USF Health worked with the Teleos Leadership Institute to utilize an in-depth interview process to assess emotional intelligence. Founded by two best-selling authors and scholars from the Wharton School of Finance at the University of Pennsylvania, Teleos focuses on finding how leaders can improve organizational outcomes through emotionally resonant leadership.
USF Health and Lehigh Valley interviewers received special training in techniques for putting the students through SELECT's specially designed behavioral event interview. Students were asked to recall certain milestone events in their lives in detail to reveal how they responded to and what they learned from each situation.
"This is a way to get underneath people's plug-and-play responses," said Suzanne Rotondo, executive director of the Teleos Leadership Institute. "You get to such depth, such detail, that people can't fake it. For emerging leaders, this is a way to get under the surface and see how someone's mind and heart work."
Interviewers evaluated the prospective students' responses - studying not just the events they described, but how they reacted to those events - to look for key characteristics of emotional intelligence, such as collaboration, adaptability, or emotional self-control.
While SELECT was created by two partners located 1,100 miles apart, leaders at USF Health and LVHN believe that their shared philosophies on the need for transformative health education and physician leadership are more important than geographic distance. Each institution brings distinctive qualities to the partnership. USF Health is known for its patient-centric, innovative medical curriculum; Lehigh Valley is recognized as one of the best community hospital systems in the nation.
"We are truly excited to partner with an outstanding organization with a shared mission for excellence," said Alicia Monroe, MD, vice dean for educational affairs. "Working together, we are going to be able to provide an innovative curriculum and leadership path that gives our students the kind of coaching and development that has rarely been available."

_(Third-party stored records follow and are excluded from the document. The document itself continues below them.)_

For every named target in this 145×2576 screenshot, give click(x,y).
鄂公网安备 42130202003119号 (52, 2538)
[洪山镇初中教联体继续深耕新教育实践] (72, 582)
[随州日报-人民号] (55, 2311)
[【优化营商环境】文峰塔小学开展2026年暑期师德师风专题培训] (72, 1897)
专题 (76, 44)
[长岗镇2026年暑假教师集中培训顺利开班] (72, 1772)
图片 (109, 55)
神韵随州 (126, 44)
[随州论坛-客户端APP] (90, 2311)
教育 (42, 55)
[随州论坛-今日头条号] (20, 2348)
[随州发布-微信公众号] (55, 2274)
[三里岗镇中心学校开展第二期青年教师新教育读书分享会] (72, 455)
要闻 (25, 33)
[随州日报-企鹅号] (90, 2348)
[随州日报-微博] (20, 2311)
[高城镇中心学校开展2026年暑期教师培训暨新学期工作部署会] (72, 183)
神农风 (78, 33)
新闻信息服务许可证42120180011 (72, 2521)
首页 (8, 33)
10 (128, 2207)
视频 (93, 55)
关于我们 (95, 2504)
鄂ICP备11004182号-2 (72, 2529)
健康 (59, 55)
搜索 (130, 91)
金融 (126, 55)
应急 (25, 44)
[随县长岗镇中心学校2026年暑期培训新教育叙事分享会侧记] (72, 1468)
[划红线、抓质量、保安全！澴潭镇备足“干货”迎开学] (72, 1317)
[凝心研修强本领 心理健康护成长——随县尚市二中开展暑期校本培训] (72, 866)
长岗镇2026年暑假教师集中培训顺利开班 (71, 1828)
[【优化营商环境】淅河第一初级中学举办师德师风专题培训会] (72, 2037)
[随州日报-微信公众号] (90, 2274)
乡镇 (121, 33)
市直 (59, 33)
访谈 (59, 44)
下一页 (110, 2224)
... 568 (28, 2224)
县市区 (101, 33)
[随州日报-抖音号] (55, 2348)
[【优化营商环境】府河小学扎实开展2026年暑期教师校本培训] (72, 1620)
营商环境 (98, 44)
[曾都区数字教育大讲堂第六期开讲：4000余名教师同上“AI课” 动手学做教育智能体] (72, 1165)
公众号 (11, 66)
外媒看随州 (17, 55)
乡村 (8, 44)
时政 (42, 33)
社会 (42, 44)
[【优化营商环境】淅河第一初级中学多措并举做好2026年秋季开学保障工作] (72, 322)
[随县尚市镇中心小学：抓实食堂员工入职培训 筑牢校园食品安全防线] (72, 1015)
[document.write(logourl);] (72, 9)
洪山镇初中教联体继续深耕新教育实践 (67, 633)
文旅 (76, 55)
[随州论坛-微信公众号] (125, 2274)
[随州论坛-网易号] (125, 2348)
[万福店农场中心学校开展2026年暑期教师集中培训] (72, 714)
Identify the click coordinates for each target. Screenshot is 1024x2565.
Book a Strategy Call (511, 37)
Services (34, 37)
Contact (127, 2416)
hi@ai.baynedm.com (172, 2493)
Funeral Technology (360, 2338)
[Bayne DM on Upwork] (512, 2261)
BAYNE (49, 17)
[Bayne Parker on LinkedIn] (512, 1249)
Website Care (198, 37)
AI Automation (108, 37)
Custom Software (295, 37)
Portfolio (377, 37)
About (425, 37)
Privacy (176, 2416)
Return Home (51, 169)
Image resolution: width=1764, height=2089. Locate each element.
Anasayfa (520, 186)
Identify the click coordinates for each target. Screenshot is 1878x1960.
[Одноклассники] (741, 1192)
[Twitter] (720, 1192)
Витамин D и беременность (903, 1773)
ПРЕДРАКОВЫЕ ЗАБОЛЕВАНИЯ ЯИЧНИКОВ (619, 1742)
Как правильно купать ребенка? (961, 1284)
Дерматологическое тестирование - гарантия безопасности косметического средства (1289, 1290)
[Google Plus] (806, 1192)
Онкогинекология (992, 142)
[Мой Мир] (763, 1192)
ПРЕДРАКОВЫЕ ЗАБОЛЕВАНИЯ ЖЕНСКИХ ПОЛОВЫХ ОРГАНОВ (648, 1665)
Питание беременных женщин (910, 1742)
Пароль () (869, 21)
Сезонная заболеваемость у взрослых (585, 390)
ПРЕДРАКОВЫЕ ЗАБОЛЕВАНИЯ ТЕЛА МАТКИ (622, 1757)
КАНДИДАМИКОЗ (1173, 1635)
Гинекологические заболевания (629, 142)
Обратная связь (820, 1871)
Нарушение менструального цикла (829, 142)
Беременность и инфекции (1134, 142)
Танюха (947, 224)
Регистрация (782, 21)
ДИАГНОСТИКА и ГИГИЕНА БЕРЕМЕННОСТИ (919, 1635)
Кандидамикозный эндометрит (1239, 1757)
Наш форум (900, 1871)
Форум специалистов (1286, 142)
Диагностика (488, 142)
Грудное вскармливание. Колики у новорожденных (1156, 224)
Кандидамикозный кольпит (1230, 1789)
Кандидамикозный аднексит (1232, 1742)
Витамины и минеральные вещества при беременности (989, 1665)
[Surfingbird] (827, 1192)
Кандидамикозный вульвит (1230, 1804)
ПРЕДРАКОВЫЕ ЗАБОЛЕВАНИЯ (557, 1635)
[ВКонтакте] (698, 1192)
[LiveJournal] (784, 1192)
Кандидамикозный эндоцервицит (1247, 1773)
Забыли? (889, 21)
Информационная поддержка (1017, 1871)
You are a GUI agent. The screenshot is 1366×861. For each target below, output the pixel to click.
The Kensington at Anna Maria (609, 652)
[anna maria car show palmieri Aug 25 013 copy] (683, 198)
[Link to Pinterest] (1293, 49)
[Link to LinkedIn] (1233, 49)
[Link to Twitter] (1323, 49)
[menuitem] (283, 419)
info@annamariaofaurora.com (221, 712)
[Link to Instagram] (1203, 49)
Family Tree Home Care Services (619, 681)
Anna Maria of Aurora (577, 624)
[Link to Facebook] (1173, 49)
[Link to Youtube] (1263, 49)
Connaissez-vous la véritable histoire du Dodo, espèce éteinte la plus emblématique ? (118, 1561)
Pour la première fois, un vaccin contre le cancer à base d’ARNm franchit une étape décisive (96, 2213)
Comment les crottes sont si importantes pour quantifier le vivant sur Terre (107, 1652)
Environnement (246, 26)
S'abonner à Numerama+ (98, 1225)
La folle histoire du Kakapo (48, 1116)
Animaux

The 19 students in the inaugural class of SELECT include:
•Kanchi Batra, a Northwestern University biology graduate who grew up in Tampa. Batra concentrated in neurobiology and already has worked both as a biology teaching assistant and performing clinical research at Northwestern's Feinberg School of Medicine. Batra also has served as a student advisor and volunteered with senior citizens.
•Kirk Chassey, a former personal trainer in Vail, CO, whose clients' questions about health helped him realize his passion for medicine. Chassey returned home to Pennsylvania to finish a postbaccalaureate pre-med degree. He went on to work as a technical partner at Lehigh Valley Hospital-Cedar Crest Emergency Department, where he learned firsthand about the importance of medical personnel working in teams.
•Yasir Abunamous, a USF psychology graduate, has been working in Washington, DC for the group Muslims Without Borders, supervising the organization's volunteer operations in Haiti. Abunamous has made several relief trips to Haiti himself, most recently as part of a team distributing hygiene kits to earthquake survivors in Port-au-Prince.
"Our SELECT medical students will be leaders dedicated to high quality and safe care, participate in interdisciplinary healthcare teams, embrace technology and participate as active members of their communities," Dr. Swinfard said. "This program goes well beyond what is expected in traditional teaching programs."
"We could not be more excited to welcome our first class of students to campus," Dr. Klasko said. "The quality of this group breaks the mold with their leadership, energy and vision. The caliber of this first group of students exceeds even our high expectations, and we know they're going to help lead the revolution that brings overdue changes to America's healthcare system."